Work instructions → Each line of the material below that holds the word "Given" needs to be copied.

Data for the task →
---------------

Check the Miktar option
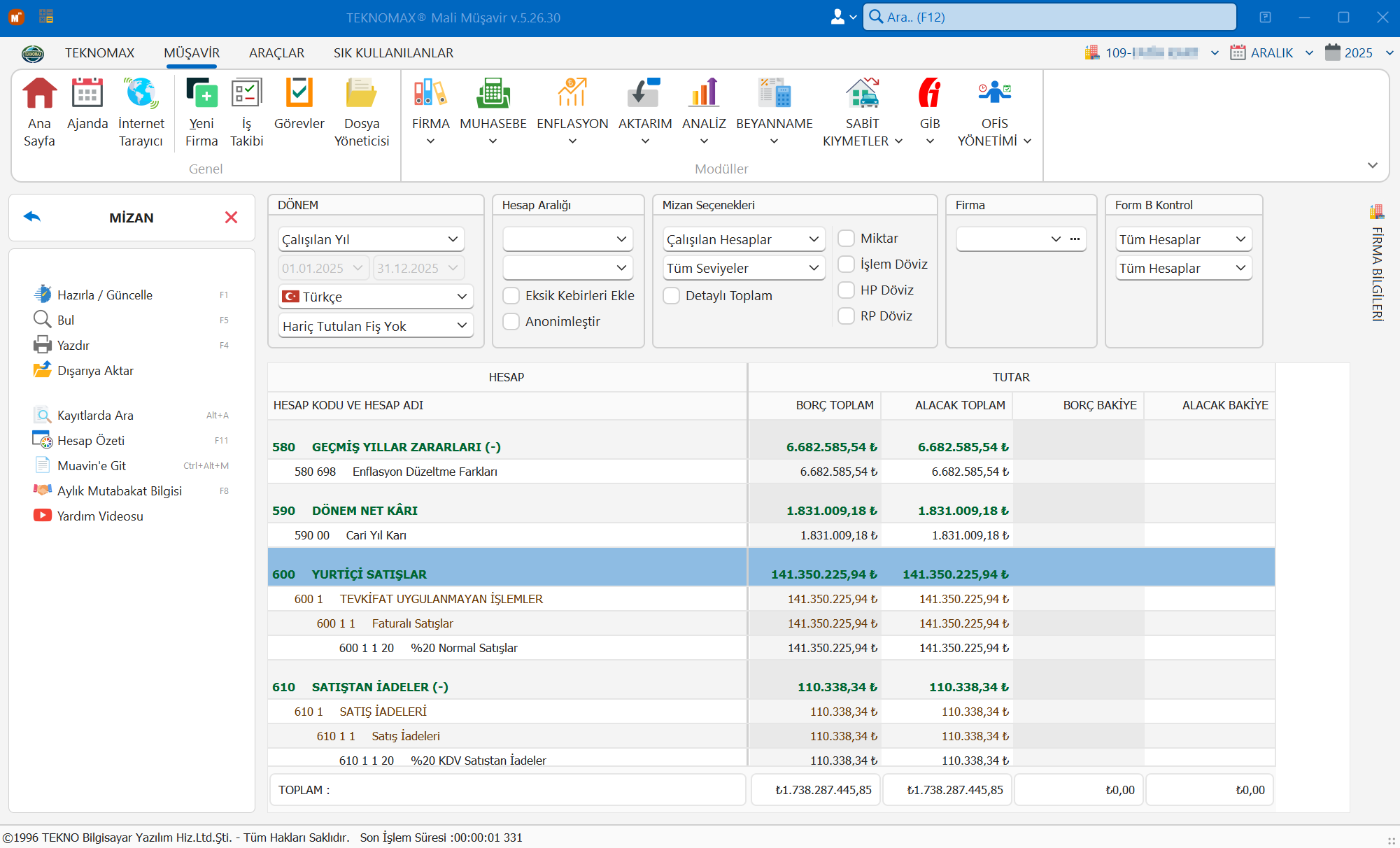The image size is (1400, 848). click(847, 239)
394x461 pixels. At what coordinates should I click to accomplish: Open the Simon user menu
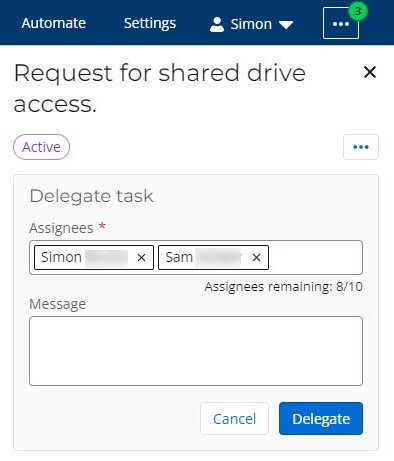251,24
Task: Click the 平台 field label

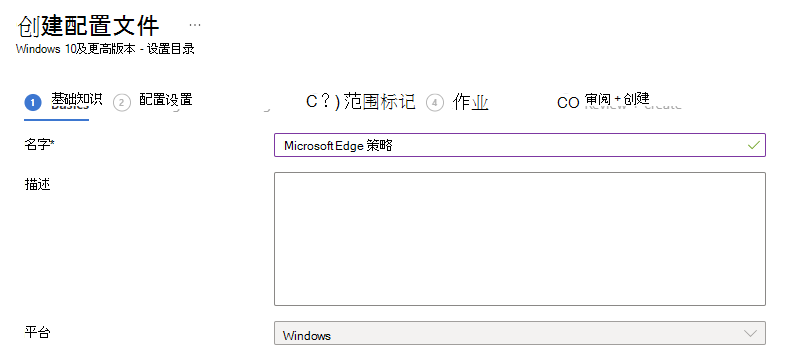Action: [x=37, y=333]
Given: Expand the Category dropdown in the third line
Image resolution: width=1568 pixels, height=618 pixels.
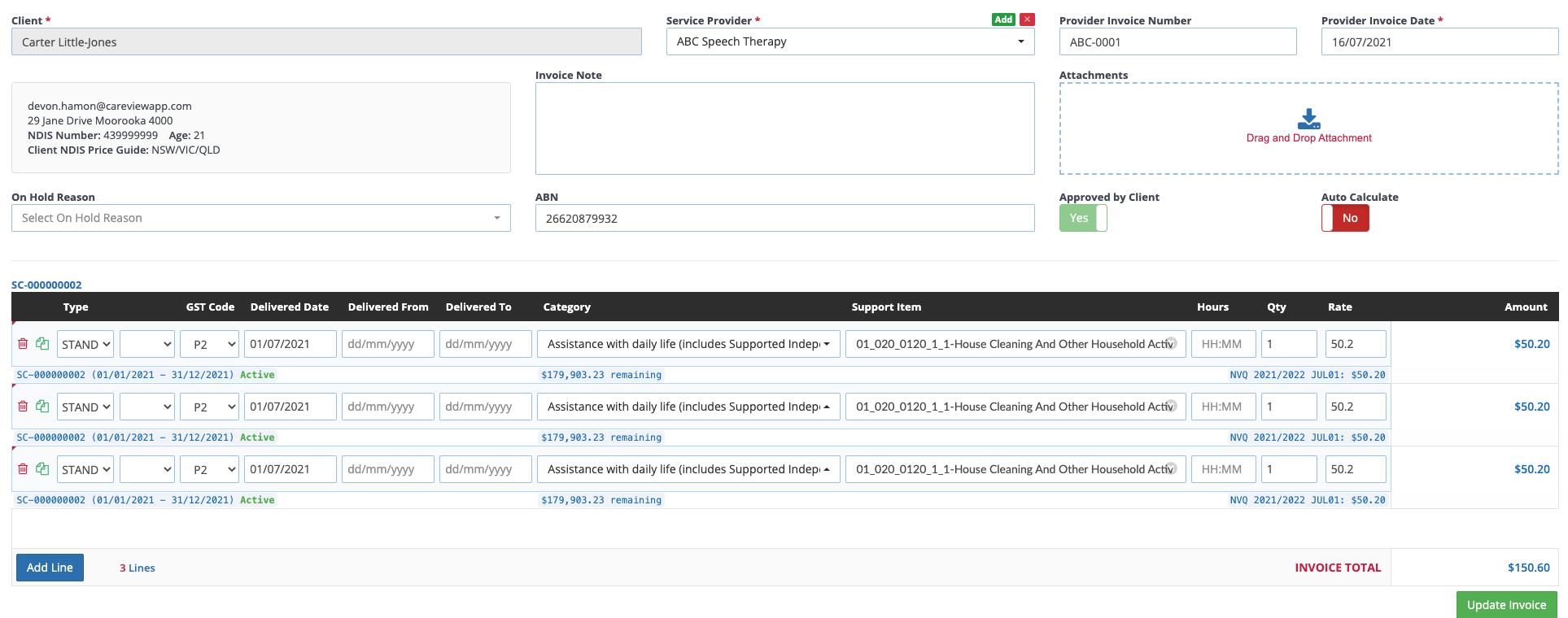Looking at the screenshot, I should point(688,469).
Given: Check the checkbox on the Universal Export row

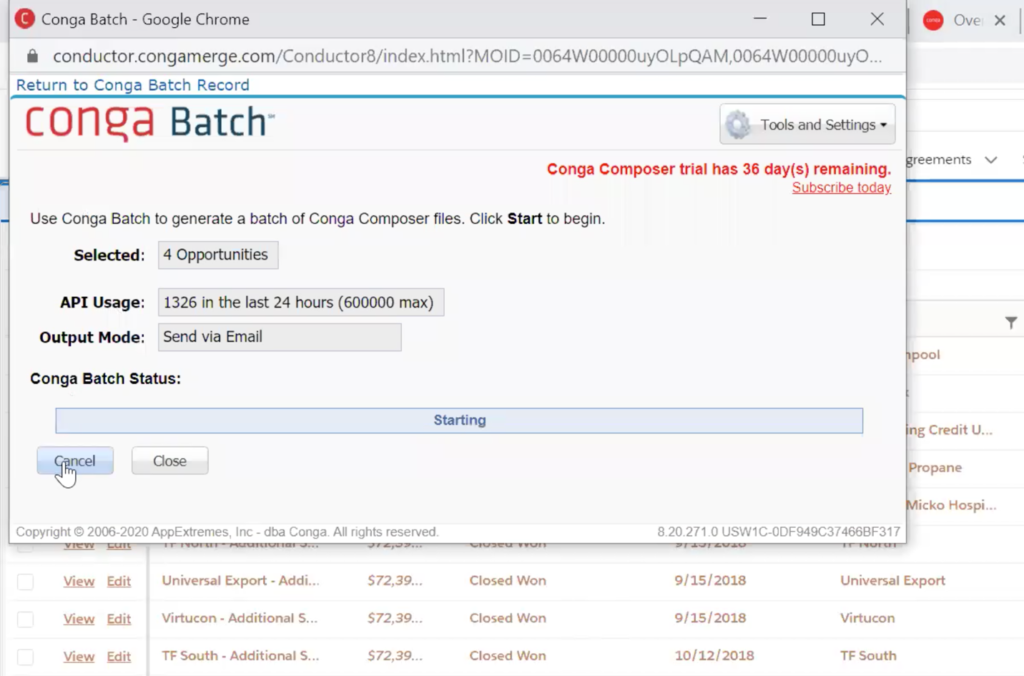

---------------

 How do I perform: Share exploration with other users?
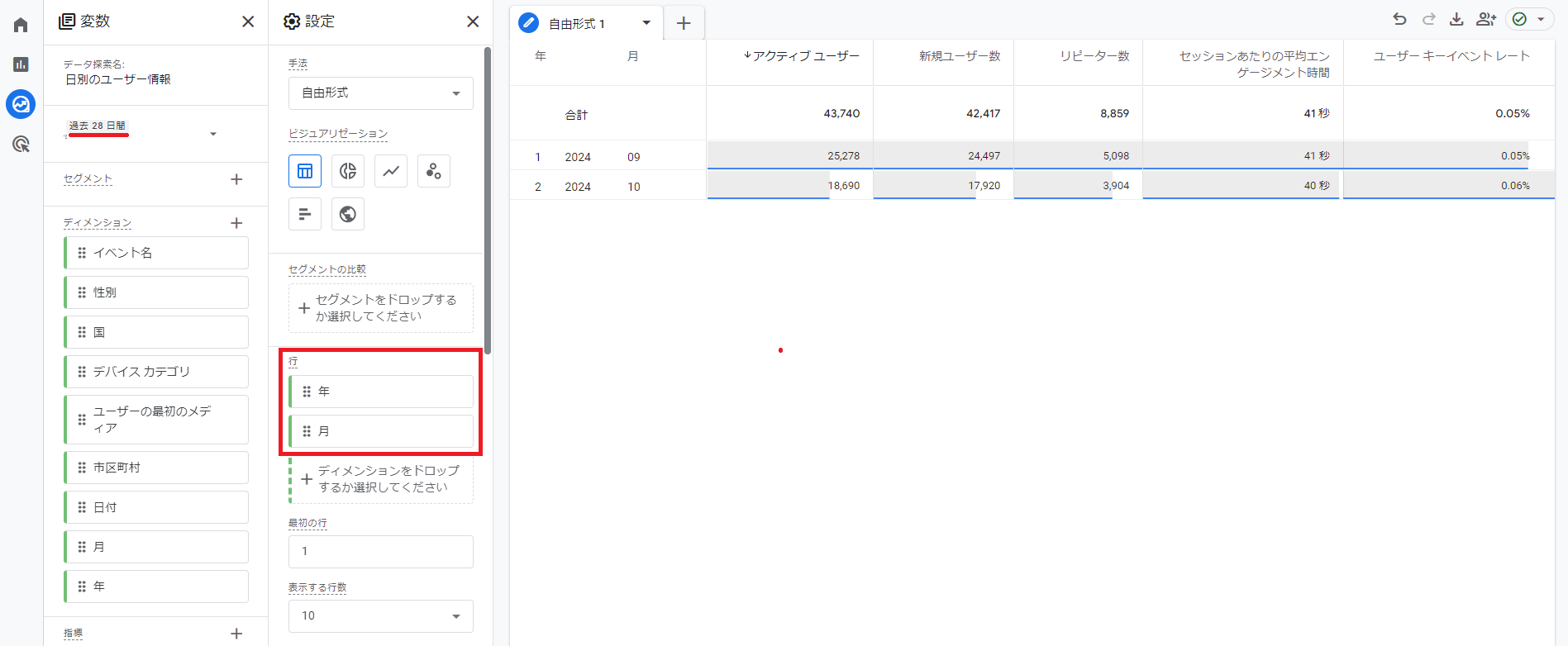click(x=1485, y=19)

---------------

Task answer →
Given: Expand the Category dropdown in the third line
Given: Check the checkbox on the Universal Export row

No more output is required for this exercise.